### Your instructions
The lines below, beginning at the one that contains "Where should I click to: Select" and ending at the last, are to be retyped exactly.

### Data to examine
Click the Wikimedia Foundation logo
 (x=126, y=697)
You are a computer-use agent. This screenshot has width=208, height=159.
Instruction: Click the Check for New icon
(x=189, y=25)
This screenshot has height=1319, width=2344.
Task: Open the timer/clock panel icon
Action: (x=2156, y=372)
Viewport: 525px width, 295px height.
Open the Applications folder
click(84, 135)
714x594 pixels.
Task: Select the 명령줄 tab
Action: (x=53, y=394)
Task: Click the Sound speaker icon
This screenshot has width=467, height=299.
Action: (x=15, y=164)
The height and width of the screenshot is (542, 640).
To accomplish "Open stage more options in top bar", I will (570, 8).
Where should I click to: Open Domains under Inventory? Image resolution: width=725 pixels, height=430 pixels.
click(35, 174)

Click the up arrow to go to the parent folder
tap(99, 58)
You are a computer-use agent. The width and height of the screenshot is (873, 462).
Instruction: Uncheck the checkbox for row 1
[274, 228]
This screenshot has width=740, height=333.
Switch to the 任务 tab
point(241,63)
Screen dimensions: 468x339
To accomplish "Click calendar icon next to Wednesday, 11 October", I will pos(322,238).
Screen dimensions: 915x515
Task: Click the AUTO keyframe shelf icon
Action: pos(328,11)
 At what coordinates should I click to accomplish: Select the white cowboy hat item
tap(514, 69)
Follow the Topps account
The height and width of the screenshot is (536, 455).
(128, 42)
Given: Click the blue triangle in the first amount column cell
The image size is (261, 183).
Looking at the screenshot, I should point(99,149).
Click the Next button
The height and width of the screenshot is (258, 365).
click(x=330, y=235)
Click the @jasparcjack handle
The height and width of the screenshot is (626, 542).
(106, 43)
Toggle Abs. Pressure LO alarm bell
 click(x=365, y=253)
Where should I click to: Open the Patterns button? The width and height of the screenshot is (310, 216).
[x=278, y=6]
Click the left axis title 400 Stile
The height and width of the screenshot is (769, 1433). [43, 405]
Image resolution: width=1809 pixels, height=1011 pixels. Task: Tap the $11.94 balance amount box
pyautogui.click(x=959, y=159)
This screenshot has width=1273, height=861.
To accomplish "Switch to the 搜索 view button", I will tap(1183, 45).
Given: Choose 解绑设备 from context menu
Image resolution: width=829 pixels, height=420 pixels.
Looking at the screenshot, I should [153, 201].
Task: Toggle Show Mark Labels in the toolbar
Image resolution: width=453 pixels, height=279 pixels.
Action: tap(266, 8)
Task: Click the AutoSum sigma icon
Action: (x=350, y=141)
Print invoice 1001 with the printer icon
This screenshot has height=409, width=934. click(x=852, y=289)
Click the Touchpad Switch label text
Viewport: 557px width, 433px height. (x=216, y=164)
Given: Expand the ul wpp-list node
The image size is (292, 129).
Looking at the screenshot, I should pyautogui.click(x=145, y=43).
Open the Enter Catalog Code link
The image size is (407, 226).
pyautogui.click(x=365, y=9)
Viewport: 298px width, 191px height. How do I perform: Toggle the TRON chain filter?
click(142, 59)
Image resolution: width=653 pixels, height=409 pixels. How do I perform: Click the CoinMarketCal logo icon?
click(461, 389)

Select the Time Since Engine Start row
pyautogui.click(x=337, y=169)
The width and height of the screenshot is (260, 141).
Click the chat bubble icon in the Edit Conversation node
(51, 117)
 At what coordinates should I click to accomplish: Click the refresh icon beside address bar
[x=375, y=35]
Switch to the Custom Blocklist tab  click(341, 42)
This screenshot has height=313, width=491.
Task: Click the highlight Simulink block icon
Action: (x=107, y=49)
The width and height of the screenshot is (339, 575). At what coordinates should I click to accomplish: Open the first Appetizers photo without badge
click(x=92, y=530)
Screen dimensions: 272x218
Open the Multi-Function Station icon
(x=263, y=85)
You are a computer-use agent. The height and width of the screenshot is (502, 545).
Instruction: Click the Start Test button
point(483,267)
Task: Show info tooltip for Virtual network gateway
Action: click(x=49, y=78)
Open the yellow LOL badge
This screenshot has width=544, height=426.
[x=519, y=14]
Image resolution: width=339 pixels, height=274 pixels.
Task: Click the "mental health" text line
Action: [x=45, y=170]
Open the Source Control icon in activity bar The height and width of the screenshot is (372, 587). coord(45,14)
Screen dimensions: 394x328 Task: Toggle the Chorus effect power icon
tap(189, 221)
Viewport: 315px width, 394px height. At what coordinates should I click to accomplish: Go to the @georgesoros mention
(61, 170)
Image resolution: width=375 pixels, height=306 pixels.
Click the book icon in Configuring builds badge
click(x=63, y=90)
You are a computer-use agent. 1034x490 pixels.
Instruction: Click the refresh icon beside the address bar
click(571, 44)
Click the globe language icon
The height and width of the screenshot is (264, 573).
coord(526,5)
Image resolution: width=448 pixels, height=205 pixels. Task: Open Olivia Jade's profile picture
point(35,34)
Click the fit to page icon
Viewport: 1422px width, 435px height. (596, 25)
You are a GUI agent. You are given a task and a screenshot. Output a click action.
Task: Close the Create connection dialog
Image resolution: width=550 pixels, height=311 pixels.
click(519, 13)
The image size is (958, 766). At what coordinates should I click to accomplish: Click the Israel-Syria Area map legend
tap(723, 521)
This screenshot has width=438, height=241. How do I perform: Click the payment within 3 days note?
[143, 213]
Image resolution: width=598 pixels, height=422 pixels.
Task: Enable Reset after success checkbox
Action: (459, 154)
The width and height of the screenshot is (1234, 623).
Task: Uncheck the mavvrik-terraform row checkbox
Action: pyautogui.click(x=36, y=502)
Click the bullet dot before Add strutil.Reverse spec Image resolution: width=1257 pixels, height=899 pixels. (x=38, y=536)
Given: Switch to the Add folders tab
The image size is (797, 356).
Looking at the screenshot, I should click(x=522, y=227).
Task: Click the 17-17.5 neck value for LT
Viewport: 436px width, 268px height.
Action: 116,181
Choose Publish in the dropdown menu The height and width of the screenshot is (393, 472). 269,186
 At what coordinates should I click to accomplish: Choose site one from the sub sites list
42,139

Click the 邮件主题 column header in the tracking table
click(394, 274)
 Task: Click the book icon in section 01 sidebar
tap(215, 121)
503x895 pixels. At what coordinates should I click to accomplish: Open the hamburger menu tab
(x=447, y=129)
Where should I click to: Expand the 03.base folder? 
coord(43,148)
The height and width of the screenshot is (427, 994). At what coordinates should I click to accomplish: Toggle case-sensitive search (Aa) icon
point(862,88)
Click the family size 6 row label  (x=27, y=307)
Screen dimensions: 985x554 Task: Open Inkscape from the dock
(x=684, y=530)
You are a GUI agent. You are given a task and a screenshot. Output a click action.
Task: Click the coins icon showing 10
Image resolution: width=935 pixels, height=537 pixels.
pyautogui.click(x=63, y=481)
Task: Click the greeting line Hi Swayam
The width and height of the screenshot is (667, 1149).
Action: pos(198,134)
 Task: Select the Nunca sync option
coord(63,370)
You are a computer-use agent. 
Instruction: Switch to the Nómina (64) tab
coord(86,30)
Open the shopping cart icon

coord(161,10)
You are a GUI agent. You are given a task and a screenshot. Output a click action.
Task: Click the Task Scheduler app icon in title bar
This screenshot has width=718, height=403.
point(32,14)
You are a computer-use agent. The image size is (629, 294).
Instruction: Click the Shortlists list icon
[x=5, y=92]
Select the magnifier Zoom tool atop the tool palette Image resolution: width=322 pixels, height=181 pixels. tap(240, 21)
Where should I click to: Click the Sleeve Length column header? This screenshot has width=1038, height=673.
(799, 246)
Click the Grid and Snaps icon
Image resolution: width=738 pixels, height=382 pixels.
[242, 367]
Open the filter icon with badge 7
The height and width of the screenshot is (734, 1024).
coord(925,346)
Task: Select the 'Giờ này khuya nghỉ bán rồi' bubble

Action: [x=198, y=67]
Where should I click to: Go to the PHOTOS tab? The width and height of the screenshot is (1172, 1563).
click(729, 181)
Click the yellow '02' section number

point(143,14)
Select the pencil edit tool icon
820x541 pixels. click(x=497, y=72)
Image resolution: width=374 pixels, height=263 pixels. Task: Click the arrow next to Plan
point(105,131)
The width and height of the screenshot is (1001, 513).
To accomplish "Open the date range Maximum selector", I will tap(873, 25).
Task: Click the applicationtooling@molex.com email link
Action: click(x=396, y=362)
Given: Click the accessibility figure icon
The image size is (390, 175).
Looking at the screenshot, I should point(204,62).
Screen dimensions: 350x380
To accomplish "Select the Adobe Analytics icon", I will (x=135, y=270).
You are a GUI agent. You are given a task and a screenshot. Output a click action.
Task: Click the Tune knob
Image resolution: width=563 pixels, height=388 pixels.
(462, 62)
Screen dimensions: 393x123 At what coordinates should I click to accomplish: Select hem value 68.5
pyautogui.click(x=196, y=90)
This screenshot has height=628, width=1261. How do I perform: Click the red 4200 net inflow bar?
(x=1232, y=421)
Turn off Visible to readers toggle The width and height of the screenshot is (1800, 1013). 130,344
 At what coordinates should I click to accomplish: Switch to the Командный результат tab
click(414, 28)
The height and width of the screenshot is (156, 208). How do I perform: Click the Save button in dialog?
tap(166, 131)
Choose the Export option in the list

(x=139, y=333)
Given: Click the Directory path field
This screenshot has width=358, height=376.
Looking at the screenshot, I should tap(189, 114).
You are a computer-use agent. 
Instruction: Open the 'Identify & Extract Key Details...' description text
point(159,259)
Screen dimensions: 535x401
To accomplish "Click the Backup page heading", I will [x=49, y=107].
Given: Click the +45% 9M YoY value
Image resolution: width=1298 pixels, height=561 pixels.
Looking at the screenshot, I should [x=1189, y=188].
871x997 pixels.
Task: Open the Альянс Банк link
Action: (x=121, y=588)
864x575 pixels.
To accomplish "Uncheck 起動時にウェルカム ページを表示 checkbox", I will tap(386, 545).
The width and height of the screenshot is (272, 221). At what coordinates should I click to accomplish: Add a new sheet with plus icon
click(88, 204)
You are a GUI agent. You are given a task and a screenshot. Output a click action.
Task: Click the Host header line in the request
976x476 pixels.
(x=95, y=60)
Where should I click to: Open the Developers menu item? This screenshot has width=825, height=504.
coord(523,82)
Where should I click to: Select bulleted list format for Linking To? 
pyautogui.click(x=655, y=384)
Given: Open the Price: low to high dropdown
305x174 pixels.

### Written answer
Where should I click to: Select bulleted list format for Linking To? 
pyautogui.click(x=655, y=384)
Given: Open the Price: low to high dropdown
305x174 pixels.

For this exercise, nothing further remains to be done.